How about when a User wants to re-calculate Area in different Units, but wants to create a New Field to populate, so as not to disturb the original Field values, and with the advantage of renaming it something distinguishable like "Area_sq_mi" ...would this have the "copy/snapshot effect" and no longer update automatically after running another Tool?


The only real geometry field is the Shape field.  In a geodatbase, the Area\Length fields are special attribute fields that ArcMap controls.  They cannot be created by the user or renamed by the user.  The Units shown by those automatically updated fields can only be in the underlying feature class units.

No user created fields can be automatically updated by changes to geometry without some kind of add-on extension that is not part of ArcMap out of the box.  If you add fields like you proposed without an add-on extension that listens for geometry changes and updates them, they would never be automatically updated and would always have to be manually updated using the Geometry Calculator or Field Calculator.

Some tools can run and transfer the values in the Area/Length fields to new outputs as though they were a normal attribute field.  If they are transferred to a new geodatabase feature class the tool renames the static values to something like Area_1/Length_1.  These fields will no longer be automatic but the normally named Area/Length fields that will also be in the feature class will be automatic.

Tools that output to Tables or shapefiles will either drop the Area/Length fields entirely, or turn them into mere attribute fields that are not automatically updated anymore.  So any time you see fields named Area/Length in those types of outputs they are static attribute values that the user must update manually.

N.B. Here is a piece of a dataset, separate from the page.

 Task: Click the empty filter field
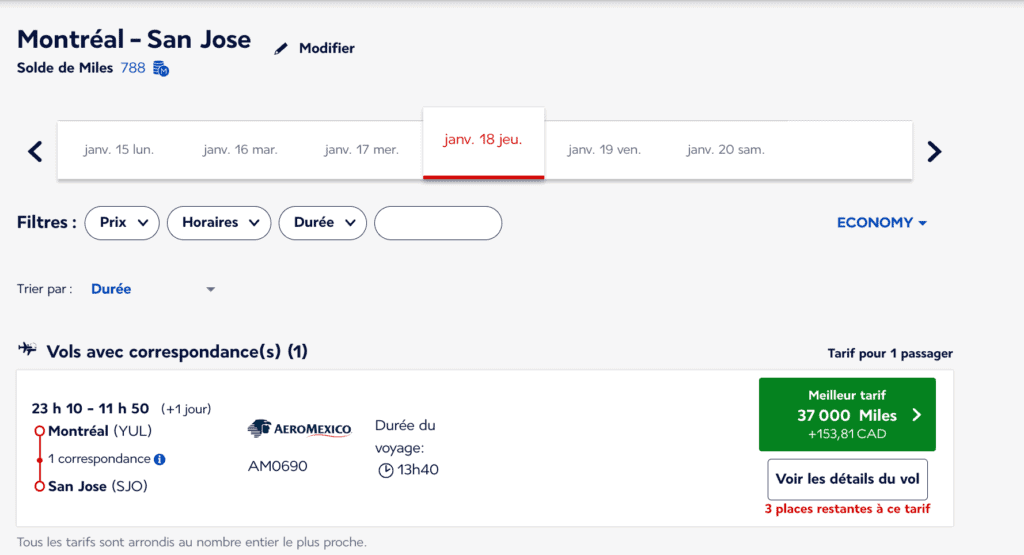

I often want a static Area/Length values in operations like Union or Intersect where an original geometry gets cut up.  The static value that is from the original shape and not updated to reflect the new cut up shape lets me determine what percentage of the original polygon is in each of the cut up pieces.  I believe several of the overlay tools create the static copies of the original polygon Area/Length field values just for this purpose and if they don't preserve the original values I create my own fields and calculate those values into them prior to running these kinds of tools.  Sometimes the only reason to run a tool is to compare the tool output to the tool input.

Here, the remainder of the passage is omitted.